Sunday, April 05, 2026

Easter in the bunker



Simon Peter came, following him, and went into the tomb. He saw the linen wrappings lying there, and the cloth that had been on Jesus’ head, not lying with the linen wrappings but rolled up in a place by itself.
(John 20:6-7)

I would have picked up the grave cloths, held them in my hands, savored their texture, stroked my cheek with the fabric and breathed in the fragrance of the soul they’d held. Anything … just to feel his presence.

I can imagine it, but imagination quickly transports me 33 years into the past and a place thousands of miles away, a concrete bunker on the edge of a civil war.

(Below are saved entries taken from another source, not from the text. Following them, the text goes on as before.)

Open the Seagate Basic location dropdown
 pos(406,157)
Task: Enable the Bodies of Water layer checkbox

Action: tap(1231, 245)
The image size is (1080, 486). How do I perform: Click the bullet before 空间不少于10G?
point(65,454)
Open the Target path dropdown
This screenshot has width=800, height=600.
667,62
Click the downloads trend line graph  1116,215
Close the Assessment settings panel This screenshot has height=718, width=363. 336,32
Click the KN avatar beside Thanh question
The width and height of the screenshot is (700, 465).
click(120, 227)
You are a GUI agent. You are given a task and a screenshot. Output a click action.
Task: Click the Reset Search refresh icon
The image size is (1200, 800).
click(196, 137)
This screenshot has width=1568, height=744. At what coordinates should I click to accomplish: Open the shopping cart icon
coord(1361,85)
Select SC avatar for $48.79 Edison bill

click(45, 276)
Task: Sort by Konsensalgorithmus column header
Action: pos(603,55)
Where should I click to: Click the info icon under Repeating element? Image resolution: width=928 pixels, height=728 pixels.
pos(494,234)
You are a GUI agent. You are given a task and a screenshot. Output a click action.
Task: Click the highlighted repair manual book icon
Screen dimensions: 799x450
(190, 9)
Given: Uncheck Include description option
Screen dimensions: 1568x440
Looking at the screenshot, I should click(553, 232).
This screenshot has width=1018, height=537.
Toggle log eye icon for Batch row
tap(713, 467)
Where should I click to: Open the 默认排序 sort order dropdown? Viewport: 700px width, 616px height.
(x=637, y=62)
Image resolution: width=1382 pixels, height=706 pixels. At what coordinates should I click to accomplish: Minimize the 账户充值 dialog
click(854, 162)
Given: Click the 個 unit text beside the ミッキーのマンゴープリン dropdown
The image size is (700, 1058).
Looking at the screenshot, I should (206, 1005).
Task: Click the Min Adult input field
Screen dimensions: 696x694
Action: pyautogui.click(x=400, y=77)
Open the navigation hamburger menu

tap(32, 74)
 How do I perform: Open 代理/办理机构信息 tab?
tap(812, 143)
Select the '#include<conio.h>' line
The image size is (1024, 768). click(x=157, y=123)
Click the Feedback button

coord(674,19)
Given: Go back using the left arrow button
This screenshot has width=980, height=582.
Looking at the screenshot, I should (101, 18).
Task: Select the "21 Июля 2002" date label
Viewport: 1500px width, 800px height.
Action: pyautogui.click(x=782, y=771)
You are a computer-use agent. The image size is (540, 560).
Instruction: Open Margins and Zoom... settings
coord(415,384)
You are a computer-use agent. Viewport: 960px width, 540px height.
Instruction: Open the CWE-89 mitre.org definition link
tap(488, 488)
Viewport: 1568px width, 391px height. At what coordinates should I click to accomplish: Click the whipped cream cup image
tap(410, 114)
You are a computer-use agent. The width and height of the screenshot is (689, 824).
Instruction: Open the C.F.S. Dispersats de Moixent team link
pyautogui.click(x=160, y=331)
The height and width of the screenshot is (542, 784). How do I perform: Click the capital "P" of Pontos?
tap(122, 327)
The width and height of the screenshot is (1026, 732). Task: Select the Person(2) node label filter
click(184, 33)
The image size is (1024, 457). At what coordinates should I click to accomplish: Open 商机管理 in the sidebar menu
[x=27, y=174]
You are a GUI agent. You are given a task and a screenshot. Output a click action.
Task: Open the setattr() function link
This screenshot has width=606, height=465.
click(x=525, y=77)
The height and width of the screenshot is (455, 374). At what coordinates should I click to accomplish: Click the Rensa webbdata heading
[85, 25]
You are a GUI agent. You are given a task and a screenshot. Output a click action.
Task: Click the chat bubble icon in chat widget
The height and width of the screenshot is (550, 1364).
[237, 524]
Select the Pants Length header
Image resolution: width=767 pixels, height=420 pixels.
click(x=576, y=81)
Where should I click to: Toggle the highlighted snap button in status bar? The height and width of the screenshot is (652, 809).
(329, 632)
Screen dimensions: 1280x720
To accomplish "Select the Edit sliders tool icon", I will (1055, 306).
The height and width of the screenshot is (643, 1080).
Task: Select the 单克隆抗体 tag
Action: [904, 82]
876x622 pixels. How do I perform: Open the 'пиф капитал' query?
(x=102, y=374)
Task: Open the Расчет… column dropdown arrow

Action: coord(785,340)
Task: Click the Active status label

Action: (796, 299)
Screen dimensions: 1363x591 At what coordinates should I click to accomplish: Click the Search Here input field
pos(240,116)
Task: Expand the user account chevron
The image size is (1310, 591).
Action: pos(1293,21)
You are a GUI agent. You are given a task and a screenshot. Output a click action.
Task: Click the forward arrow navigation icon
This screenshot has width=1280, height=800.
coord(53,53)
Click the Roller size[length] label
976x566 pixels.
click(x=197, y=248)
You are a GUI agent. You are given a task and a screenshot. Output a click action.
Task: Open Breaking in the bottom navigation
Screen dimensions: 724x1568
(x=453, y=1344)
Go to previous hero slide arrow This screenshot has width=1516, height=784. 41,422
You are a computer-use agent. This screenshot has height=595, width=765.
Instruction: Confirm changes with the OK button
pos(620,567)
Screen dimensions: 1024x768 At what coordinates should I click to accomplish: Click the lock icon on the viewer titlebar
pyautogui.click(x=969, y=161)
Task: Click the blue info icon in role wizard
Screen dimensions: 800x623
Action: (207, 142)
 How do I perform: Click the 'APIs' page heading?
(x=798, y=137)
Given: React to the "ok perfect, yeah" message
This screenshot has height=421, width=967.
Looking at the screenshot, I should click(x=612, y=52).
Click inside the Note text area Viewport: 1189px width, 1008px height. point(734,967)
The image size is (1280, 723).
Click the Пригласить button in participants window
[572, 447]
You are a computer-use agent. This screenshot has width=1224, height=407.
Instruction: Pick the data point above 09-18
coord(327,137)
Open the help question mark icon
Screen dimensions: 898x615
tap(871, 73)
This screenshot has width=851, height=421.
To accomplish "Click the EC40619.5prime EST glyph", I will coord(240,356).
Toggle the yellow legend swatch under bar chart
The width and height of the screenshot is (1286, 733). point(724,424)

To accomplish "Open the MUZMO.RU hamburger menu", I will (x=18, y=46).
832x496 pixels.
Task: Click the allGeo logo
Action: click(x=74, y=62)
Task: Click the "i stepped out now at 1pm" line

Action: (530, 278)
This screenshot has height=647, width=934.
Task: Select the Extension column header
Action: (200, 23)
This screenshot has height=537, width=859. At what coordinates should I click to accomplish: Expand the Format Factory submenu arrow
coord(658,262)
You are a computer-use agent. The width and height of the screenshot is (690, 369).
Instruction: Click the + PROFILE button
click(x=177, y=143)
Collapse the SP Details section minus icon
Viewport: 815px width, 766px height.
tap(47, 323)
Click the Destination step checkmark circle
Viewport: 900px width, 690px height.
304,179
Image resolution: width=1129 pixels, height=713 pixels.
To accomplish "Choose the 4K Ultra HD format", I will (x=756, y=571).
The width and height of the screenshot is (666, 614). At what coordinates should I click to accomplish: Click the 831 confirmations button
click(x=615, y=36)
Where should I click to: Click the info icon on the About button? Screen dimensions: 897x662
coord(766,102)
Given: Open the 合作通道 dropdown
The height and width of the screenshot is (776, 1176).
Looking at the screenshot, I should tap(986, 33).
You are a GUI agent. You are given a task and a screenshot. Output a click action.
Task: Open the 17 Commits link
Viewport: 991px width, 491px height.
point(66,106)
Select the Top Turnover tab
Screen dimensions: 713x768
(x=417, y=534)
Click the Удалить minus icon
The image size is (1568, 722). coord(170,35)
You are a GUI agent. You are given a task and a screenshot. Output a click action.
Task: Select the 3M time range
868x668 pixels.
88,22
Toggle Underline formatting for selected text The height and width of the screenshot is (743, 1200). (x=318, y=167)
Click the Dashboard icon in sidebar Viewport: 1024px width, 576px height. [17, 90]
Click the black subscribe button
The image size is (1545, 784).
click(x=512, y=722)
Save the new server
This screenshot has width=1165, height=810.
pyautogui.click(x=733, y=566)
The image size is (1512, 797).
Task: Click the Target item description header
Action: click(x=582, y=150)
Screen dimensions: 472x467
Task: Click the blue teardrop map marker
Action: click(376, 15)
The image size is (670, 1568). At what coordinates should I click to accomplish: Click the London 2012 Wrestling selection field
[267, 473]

In the back, squatting on the dirt floor, a mother fingered the dirty rags in which she’d wrapped her child, a little girl. The child was starving, dying, beyond help even if medical help had been near, which it wasn’t.

I think of her every year as imagine how tenderly Jesus’ friends wrapped him in death. I watch their hands and soon see this mother tugging at the filthy bands of cloth around her child, covering her, keeping watch, a death watch, which would end with the child laid beneath soil of a troubled land where this scene was playing out hundreds of times every day.

I know. The image is too sad for today, or so I was informed in no uncertain terms the one time I told the story on an Easter morning.

But each year, the hands of Jesus’ friends and the hands of this mother blend and merge in the sacred, unpredictable ways of memory where meaning is made and the Spirit does her best work.

Only now, this year, I imagine holding Jesus’ grave cloths to my cheek and am transported across 33 years to the back corner of that bunker, where I pick up the filthy strips of once-white cotton laying in the dirt, abandoned, cast off.

And at this, I know that for which I hope: to feel his risen presence, the presence I felt that decades old day when I prayed for that child through tears and marked her with the sign of the cross, hoping with all my might that the Resurrection is real for the whole suffering world … and especially for that little girl … and the mother who wrapped her in bands of love … the two of us, held in one hope.

No one needed to tell me ‘Christ is risen’ that day. He was right there.